PAGE EXTRACT:
Monday, February 14, 2022

Lower cost of living, natural beauty and Tennessee Tech spark economic revival in Tennessee's Upper Cumberland

Part of Tennessee's Upper Cumberland region
(New York Times map)
Some small-town economies are on the upswing, fueled by an influx of new residents in search of a lower cost of living. In Gainesboro, Tennessee, for example, revenue from sales and occupancy taxes nearly doubled in the last fiscal year, and the mayor expects another 20 percent increase this year, Eduardo Porter reports for The New York Times:

"Economists have long voiced fear that rural places like this are being left behind. The last of the textile businesses, once an economic mainstay, departed in the 1990s. Jackson County and several other counties in the Upper Cumberland [named for the river] are considered 'distressed' or 'at risk' by the Appalachian Regional Commission. But the newcomers are fueling a boomlet in the area, based on a simple economic proposition: It is pretty, and it is cheap. While Jackson County’s typical household makes $35,207 a year, just over half the national average, the low cost of living allows residents to punch far above their weight in economic terms."

TASK OBJECTIVE: List every organization named in the article on Tennessee's Upper Cumberland. Rely only on the article above when responding.

EXERCISE DATA:
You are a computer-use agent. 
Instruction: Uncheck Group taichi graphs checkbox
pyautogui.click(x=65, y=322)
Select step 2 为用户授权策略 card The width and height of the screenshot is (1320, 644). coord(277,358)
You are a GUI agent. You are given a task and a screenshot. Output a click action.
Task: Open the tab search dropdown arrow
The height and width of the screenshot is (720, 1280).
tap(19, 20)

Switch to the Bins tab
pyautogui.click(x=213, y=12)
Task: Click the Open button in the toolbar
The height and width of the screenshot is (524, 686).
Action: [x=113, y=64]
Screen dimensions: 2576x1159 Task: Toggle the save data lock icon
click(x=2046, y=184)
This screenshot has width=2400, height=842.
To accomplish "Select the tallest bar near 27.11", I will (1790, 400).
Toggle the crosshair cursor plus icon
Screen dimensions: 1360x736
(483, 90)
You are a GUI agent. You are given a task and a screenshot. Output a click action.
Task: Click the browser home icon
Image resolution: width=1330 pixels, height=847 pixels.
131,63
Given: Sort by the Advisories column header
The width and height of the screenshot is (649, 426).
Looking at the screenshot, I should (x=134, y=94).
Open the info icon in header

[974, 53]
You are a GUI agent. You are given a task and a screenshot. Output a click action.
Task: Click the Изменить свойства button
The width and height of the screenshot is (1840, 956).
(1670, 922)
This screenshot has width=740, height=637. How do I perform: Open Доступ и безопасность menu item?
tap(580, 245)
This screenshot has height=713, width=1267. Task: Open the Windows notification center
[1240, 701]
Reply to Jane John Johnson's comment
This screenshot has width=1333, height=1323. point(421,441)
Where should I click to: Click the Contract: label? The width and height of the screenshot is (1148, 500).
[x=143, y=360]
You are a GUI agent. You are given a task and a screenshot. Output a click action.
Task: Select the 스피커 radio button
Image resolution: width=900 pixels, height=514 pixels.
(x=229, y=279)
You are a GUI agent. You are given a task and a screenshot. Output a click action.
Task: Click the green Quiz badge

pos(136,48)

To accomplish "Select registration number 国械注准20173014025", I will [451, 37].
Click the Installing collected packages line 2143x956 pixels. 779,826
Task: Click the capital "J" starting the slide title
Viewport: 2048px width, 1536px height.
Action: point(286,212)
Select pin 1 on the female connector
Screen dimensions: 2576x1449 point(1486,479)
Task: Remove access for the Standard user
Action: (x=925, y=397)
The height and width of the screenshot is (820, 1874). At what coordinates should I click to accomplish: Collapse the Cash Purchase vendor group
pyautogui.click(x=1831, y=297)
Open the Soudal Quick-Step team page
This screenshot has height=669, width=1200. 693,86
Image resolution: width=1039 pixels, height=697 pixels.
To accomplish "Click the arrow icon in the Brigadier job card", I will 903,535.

ANSWER FOR THE TASK: Tennessee Tech, The New York Times, Appalachian Regional Commission